6年前、最年少市長だった藤井浩人美濃加茂市長は、贈収賄容疑で逮捕され、有罪判決を受けた。「融資詐欺」の常習者が、余罪捜査を逃れるため市長にカネを渡したとの虚偽の自白によるものだった。藤井市長が、裁判で無罪を主張すると、検察官は「絶対に負けないから一緒に頑張ろう」と詐欺師に懇願していたという。これは、当の詐欺師がのちに友人に出した手紙に書かれていたことだ。
「誤認逮捕、誤認起訴」に気づいても、捜査員や検察官は引き返すことを許されない。「捜査機関側の面子」がつぶれるうえ、社会的指弾を浴びるからだ。逮捕、起訴した以上は、何が何でも有罪にする。そんな「空気」に支配されてしまうという。ぞッとするしかない。
法治国家の綻びの奥に一歩踏み込み、組織を支配している「空気」の存在を、検事出身で弁護士の郷原さんは、担当した事件や事故の事例を重ねることで浮かびあがらせている。
東京電力の原発事故後、原発の運転停止で経営が悪化した九州電力は、早期再開をはかろうと住民が運転再開を求めているように見せかける「賛成投稿」を組織的に大量発信していた。この「やらせメール事件」を第三者委員会の委員長として調査にあたったのが郷原さんだった。
報告書の内容を巡って、九電経営陣と対立すると、資源エネルギー庁の今井尚哉次長が乗り出してきて、会長、社長を退陣させた。改革のためではなく、「早期幕引き」をはかり、再稼働への道筋をつけるためだった。

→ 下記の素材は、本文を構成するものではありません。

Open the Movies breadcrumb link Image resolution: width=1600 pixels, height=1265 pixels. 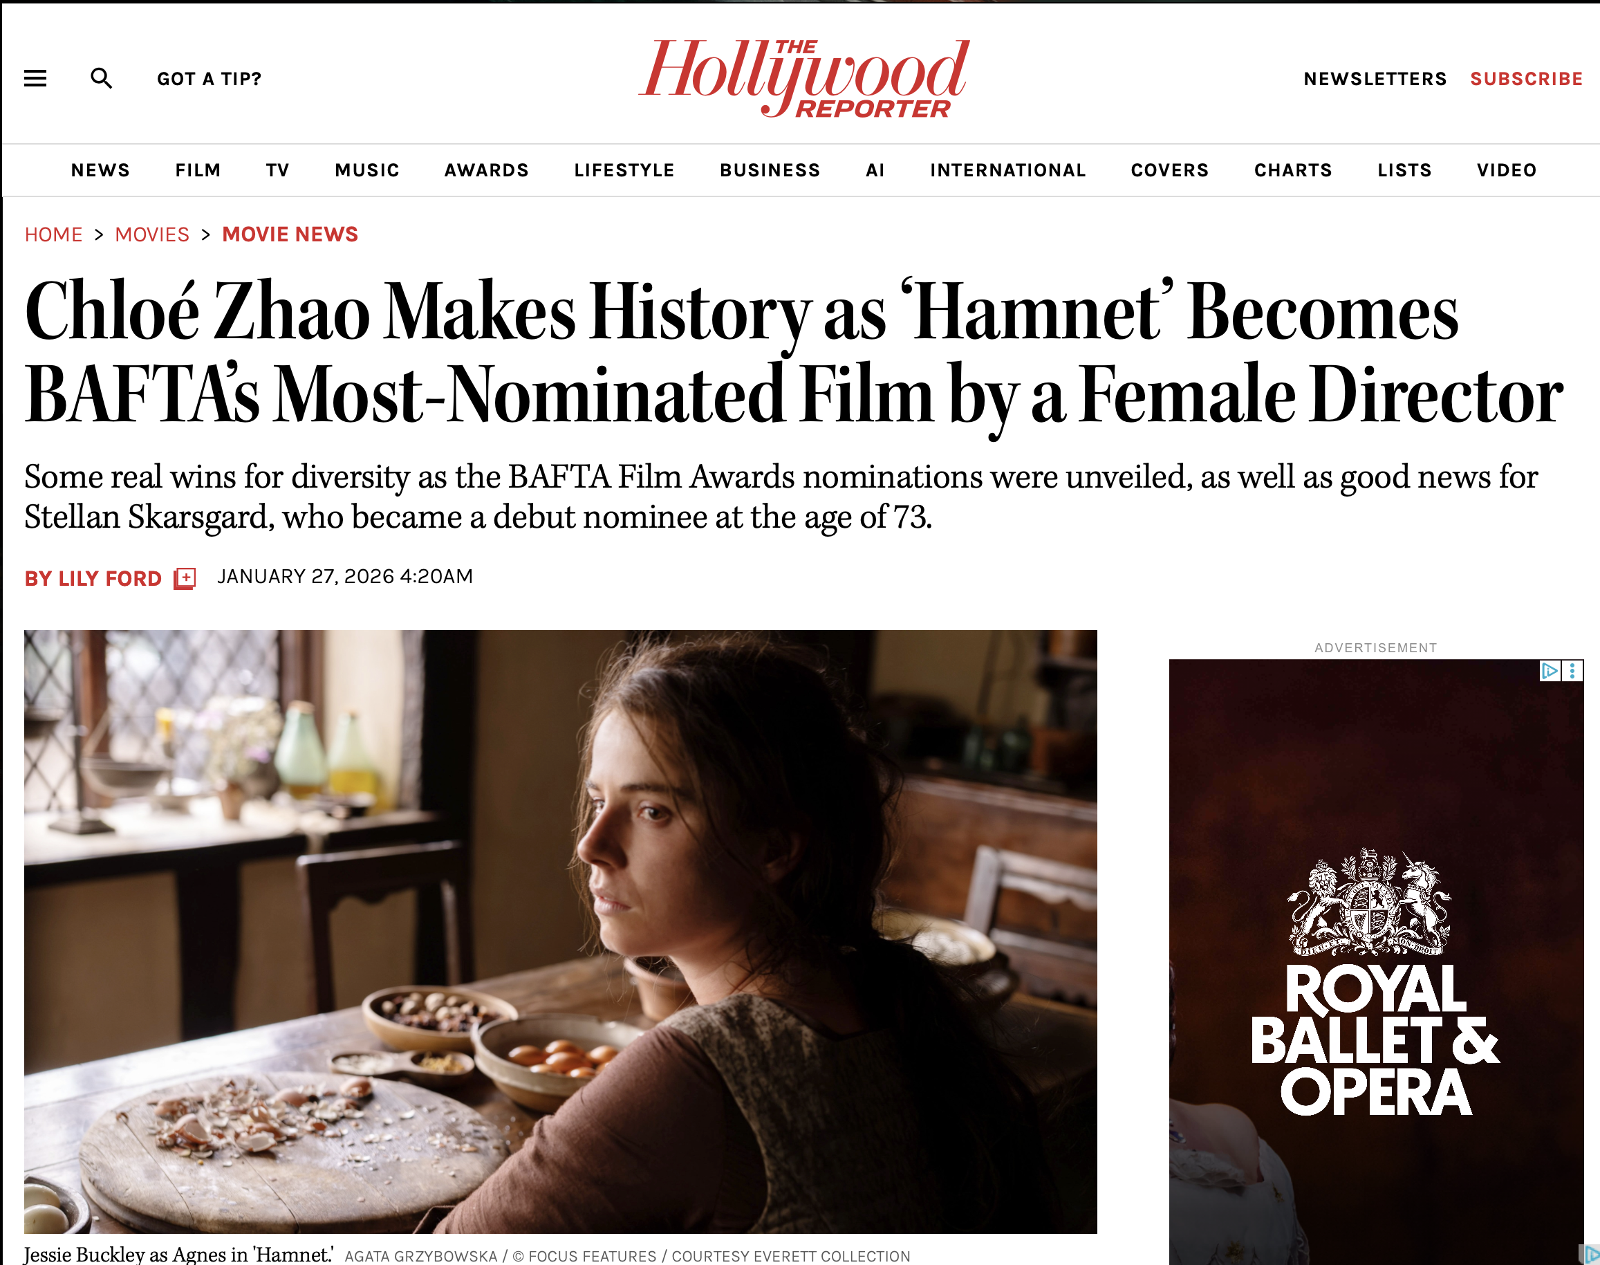pyautogui.click(x=152, y=235)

スキー客の大学生など多数の死傷者を出した「軽井沢バス事故」の調査委員会にしても、原因究明の「空気」に欠けていた。事故車の整備状況の検証を、第三者ではなく、そのバスを製造した会社の子会社に行わせていたのだ。毎日のようにYouTubeやブログで世にはびこる欺瞞の構造を告発する使命感の源が、本書に詰まっている。